Novela de iniciación y de aventuras, narrada entre lo realista y lo fantástico, Bolonqui está situada en una ciudad a la vez mítica e histórica, esa Buenos Aires de principios del siglo pasado, con sus legendarios conventillos, burdeles y cuchilleros de los barrios bravos. Una ciudad de contrastes, de esplendor y de pobreza, cuya vida orillera ha dado lugar a tanta literatura, y cuya leyenda el tango se ha ocupado de mantener inalterable, gracias al relato cantado en infinitas letras de sus ritos, costumbres y valores. ¿Qué más podía hacer Arístides Gandolfi, un chiquilín casi adolescente, con ganas de abandonar de una buena vez las faldas de sus tías en el conventillo y salir a ver qué se esconde en el ancho mundo? ¿Acaso tenía elección de enfrentar la mayor plaga de la historia de la humanidad, el cataclismo que desataría el paso del cometa por la órbita terrestre? ¿Prefería dejarse morir sin haber siquiera abandonado la infancia y traspuesto con paso recio y pantalones largos las estrechas puertas del hogar de su niñez?
La odisea de Arístides es breve y sencilla, así como amena y entretenida, un relato que transcurre en unas pocas horas, las suficientes para que el joven protagonista intente, a suerte y verdad, salirse con la suya y agenciarse en alquiler uno de esos contados refugios que, según narra la novela y confirma la historia, publicitaban ciertos constructores con buen ojo para los negocios. Los habían hecho construir para la ocasión, o así decían, con una estructura resistente al impacto del cometa más pintado.
Con cierto dinero extra, el flamante inquilino recibía una dotación de tanques de oxígeno, cuestión de evitar, con la ayuda de una máscara, el gas venenoso que el astrónomo francés Camille Flammarion, el primero en lanzar la voz de alarma a un mundo sobresaltado, había anticipado como posibilidad, si el azar hacía que se combinaran el oxígeno de la atmósfera terrestre con el hidrógeno de la cola del Halley.

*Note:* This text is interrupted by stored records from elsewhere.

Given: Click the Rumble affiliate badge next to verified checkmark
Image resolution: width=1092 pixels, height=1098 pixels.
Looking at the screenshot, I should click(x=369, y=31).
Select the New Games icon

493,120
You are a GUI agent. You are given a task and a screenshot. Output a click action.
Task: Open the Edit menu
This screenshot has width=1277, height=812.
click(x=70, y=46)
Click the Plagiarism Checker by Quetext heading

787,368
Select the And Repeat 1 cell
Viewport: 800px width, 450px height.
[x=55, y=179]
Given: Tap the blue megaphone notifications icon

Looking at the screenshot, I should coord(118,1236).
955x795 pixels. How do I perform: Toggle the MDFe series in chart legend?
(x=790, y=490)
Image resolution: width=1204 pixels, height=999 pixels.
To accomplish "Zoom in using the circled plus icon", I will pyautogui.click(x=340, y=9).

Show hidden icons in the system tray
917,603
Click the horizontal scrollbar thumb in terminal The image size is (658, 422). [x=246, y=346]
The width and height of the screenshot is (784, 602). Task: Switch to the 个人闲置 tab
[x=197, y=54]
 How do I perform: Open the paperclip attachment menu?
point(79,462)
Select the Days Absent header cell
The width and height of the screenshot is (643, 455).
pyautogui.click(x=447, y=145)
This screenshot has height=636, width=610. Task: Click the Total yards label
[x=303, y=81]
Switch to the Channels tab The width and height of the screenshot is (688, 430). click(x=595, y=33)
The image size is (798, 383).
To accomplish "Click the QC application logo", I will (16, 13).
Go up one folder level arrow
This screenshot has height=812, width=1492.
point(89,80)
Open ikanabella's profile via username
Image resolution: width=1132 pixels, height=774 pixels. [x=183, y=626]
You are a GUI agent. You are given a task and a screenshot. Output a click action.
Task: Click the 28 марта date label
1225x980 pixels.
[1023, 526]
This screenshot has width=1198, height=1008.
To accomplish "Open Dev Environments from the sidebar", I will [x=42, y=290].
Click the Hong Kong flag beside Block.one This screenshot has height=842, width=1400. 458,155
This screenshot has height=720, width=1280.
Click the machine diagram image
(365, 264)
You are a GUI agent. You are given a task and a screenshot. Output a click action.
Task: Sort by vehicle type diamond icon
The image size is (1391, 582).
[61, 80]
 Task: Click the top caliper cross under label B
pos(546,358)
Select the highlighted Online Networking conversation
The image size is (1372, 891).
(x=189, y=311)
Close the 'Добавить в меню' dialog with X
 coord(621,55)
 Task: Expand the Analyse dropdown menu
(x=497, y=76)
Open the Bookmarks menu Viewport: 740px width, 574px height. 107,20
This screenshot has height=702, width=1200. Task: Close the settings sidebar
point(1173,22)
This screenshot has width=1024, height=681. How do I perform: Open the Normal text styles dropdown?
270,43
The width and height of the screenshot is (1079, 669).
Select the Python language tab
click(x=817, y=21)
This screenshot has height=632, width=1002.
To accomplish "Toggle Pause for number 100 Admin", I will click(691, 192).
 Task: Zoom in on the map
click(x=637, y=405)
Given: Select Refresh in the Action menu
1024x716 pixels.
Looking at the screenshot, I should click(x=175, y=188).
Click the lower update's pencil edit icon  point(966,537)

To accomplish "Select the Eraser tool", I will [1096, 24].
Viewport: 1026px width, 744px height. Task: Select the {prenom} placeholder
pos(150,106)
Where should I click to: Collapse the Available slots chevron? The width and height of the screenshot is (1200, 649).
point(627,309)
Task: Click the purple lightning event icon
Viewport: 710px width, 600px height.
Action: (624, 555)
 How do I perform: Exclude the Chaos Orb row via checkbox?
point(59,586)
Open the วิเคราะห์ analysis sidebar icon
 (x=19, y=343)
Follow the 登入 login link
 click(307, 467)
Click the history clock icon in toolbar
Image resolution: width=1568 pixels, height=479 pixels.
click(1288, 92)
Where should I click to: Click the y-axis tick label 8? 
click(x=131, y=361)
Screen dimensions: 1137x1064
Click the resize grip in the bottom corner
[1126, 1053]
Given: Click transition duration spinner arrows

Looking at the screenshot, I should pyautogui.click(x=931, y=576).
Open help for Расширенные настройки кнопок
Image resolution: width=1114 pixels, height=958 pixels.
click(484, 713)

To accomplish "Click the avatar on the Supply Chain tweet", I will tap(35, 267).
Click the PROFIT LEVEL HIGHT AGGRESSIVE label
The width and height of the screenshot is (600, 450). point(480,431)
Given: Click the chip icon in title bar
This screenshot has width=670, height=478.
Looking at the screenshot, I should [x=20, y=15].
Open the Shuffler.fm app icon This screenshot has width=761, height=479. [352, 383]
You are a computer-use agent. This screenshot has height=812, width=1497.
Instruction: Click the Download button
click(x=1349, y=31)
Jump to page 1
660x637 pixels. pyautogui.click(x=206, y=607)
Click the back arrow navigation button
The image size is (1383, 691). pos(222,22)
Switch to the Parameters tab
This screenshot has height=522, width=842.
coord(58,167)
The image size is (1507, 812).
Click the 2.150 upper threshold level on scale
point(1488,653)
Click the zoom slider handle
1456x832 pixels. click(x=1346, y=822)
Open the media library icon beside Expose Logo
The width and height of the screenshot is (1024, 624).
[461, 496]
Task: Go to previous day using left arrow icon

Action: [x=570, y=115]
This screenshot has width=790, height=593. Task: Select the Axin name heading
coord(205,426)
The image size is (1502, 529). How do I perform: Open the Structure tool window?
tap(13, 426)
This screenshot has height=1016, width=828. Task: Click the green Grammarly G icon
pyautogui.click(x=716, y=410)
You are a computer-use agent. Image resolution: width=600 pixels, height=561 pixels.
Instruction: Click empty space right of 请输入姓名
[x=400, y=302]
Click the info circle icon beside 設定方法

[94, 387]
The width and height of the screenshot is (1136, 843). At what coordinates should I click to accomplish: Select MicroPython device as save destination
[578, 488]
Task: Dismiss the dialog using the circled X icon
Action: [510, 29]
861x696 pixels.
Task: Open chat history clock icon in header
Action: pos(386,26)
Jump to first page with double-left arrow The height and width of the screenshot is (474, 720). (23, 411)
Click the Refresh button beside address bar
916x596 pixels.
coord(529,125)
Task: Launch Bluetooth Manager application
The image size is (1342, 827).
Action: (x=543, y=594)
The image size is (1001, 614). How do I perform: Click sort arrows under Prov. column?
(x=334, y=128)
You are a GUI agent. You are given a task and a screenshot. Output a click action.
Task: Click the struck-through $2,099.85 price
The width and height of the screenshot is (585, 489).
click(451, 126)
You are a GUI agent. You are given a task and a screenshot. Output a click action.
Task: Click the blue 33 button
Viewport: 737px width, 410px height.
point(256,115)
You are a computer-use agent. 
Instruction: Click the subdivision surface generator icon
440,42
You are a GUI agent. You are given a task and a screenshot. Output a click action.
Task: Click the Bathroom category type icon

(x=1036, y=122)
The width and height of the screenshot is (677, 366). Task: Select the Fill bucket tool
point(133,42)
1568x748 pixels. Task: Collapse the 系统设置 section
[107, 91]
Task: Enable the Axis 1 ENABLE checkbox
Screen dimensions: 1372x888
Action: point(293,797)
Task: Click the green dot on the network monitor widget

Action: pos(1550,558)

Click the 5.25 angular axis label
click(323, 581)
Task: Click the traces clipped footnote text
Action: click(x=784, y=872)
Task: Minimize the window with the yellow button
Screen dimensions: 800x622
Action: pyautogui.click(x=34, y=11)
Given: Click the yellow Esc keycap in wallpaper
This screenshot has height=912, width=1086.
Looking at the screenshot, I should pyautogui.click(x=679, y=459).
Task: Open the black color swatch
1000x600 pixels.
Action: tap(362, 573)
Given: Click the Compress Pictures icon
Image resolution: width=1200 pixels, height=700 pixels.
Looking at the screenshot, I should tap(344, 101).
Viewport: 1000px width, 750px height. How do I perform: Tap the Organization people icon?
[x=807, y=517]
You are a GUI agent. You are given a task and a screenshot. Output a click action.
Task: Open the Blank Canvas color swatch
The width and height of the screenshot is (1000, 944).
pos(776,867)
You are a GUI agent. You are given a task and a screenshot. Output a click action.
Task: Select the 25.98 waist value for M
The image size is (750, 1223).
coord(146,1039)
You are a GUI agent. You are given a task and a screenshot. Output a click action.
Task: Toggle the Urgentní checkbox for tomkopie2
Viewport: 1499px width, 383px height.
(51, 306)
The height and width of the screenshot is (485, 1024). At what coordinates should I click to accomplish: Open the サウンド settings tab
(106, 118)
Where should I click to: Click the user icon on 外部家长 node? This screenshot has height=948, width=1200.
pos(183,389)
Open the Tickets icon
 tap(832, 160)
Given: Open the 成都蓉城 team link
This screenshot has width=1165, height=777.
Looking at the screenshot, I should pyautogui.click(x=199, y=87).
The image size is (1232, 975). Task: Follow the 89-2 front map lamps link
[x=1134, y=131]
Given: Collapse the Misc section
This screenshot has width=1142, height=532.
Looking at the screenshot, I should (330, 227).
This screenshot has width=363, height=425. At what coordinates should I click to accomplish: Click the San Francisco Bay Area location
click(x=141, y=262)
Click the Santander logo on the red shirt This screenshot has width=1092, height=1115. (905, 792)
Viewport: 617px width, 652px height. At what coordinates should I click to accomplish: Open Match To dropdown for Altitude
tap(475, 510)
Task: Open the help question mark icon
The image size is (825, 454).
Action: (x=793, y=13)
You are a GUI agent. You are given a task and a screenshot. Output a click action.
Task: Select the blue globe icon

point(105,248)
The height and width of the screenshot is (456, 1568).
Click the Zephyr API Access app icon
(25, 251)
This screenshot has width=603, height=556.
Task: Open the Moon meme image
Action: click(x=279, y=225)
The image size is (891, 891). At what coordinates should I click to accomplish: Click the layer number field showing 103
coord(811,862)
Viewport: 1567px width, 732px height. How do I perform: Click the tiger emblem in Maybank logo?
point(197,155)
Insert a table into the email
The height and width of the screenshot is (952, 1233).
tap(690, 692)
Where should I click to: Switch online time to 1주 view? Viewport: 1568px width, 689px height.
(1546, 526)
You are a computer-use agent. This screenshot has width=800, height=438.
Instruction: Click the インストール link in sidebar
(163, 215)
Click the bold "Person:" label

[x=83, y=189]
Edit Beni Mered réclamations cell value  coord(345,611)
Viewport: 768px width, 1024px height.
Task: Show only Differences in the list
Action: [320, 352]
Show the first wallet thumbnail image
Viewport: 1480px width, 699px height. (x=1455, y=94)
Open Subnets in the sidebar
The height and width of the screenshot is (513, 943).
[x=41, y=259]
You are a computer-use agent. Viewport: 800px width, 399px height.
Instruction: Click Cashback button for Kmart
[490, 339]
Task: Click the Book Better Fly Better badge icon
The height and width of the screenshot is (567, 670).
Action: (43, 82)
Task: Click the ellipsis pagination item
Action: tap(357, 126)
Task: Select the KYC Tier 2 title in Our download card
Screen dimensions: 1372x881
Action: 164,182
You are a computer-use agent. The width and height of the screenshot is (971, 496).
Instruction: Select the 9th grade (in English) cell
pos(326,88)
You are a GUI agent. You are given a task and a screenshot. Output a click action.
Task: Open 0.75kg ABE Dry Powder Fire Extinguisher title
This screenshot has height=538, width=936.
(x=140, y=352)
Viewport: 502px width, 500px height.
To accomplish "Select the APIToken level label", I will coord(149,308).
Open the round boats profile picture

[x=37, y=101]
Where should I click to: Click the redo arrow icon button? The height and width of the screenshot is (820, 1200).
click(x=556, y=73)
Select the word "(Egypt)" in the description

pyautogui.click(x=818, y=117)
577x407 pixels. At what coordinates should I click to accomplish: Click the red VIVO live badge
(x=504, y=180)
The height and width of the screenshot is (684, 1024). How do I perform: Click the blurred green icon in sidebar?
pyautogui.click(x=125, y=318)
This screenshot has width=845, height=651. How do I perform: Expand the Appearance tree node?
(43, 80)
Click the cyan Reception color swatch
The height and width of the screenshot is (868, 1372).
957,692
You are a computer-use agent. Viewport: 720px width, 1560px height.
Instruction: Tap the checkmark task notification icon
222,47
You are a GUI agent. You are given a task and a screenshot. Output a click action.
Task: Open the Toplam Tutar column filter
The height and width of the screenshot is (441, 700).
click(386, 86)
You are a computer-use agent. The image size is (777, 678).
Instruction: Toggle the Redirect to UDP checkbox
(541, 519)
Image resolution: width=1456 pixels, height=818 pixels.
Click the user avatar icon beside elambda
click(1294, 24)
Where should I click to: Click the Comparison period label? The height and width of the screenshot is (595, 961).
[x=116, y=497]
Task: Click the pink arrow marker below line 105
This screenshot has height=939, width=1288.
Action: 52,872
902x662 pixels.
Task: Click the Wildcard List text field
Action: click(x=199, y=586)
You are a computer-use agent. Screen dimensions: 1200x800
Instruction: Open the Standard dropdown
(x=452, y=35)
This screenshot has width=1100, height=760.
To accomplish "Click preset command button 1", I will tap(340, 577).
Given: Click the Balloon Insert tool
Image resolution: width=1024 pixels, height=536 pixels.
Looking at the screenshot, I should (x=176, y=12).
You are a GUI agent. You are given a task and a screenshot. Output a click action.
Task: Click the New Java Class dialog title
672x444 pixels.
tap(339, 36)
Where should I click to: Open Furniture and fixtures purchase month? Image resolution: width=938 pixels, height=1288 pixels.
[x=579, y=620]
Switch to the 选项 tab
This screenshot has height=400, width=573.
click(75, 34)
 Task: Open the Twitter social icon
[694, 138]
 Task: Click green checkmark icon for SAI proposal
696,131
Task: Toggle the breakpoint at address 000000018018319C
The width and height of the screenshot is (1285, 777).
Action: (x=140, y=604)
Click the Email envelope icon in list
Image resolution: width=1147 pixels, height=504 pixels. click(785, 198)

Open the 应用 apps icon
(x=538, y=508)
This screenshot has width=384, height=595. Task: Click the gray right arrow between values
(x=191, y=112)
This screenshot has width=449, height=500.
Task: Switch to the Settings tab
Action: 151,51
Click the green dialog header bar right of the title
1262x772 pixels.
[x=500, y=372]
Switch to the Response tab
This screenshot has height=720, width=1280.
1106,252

El antagonista de Arístides será, además de la cuenta regresiva ante el inminente arribo del astro, nada menos que el "Güesudo", figura central de la trama, el alma errante de un compadrito de arrabal que ahora trabaja a las órdenes del diablo (que también se deja ver en escena). Estas dos presencias luciferinas se amoldan al relato sin romper la ilusión de una ficción bien narrada: a partir de la exaltada noticia, difundida en el mundo entero, de que un cometa borraría todo lo que existe de la faz de la Tierra, nada, absolutamente nada, podría resultar imposible.